A general contractor who hires subcontractors ends up managing a stack of certificates of insurance. Collecting them, storing them, and catching the ones that expire is tedious, and a category of tools exists to automate the chase. These platforms solve a real workflow problem for a GC. The honest review is that they track paper well and do not, on their own, judge whether the coverage behind the paper protects you.
What they do well
The core job is administrative, and these tools handle it capably. They send and follow up on certificate requests so you are not emailing subs one at a time. They keep certificates in one place instead of a shared drive nobody maintains. And they track expiration dates, flagging certificates that are about to lapse or have gone missing before a sub sets foot on your job. For a GC running many subcontractors, that automation replaces hours of follow-up and lowers the risk of an expired certificate slipping through. That value is real.
Where they stop
A certificate of insurance is a snapshot. It reflects the sub’s coverage as of the day it was issued, and nothing more. A sub’s policy can be cancelled or lapse the week after the certificate is generated, and the document on file will still show a valid date. Most tracking tools store and monitor the paper. They do not confirm the underlying policy is still in force, that the limits meet your subcontract, or that a required endorsement like additional insured status is actually attached. The platform is honest about being a document manager. GCs sometimes read more assurance into it than it offers.

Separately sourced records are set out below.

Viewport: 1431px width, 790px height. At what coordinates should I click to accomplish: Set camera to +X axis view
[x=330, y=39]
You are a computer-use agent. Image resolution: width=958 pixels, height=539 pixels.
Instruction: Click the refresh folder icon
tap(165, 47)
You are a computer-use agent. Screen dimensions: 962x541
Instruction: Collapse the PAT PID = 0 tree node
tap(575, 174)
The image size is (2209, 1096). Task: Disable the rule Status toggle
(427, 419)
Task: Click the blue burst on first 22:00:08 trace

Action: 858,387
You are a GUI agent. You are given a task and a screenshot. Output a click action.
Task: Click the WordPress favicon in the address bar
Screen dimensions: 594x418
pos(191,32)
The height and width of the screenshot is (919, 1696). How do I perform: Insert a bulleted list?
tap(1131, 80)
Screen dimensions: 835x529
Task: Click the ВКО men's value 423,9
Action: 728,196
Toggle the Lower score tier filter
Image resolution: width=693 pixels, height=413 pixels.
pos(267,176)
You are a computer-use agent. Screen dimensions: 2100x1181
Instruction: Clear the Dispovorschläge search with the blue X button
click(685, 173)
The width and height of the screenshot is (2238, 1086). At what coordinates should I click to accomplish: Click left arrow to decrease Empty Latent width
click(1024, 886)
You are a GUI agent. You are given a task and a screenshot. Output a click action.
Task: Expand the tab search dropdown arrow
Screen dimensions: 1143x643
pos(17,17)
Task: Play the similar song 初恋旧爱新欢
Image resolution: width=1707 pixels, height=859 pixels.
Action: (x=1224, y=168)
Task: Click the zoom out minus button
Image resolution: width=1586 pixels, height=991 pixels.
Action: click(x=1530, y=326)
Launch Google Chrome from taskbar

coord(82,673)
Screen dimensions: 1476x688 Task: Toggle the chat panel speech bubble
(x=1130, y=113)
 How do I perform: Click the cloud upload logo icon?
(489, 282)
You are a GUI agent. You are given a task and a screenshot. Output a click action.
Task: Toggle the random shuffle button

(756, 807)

The judgment the tool cannot make
Reading a certificate against a subcontract is where a person is still needed. Does the limit shown meet what your contract requires from that trade? Is the additional insured wording present, and does it grant primary and noncontributory status if the contract demands it? Does the certificate show the coverage types the sub’s work actually needs, including workers compensation where required? A tool can flag a missing field or an expired date. It generally cannot tell you that a clean-looking certificate falls short of what your contract needs. That gap is where a GC absorbs a sub’s loss, and it ties directly to the problem of a subcontractor without a valid COI.
Who gets the most value
Volume drives the answer. A GC handling a handful of subs a year may manage well with a careful checklist and calendar reminders. A GC coordinating dozens of subcontractors across active jobs usually benefits from automating the chase and the expiration tracking. The tool earns its place when the paperwork volume is the bottleneck, not when it becomes a substitute for judgment.
Using them well
Treat the tracking tool as the intake and calendar, not the reviewer. Set your subcontract insurance requirements first, feed the tool a clear standard for what each sub must carry, and have someone read the incoming certificates against that standard before the sub starts. The automation catches the expired and the missing. A person catches the certificate that looks complete and still leaves you exposed. Used together, they close the gap that either one alone leaves open.
Questions to ask your advisor
- What insurance should my subcontracts require from each trade I hire?
- Does a certificate on file confirm the coverage still holds today?
- How do I verify additional insured wording, not just its mention on a certificate?
- Which subs need workers compensation, and how do I confirm it?
- Who should read my sub certificates against the subcontract before work starts?
A COI tracking tool is a good answer to a real headache, and for a busy GC it is often worth having. The honest read is that it manages documents rather than judges coverage. Pair the automation with a person who reads certificates against your contracts, and you get both the efficiency and the protection.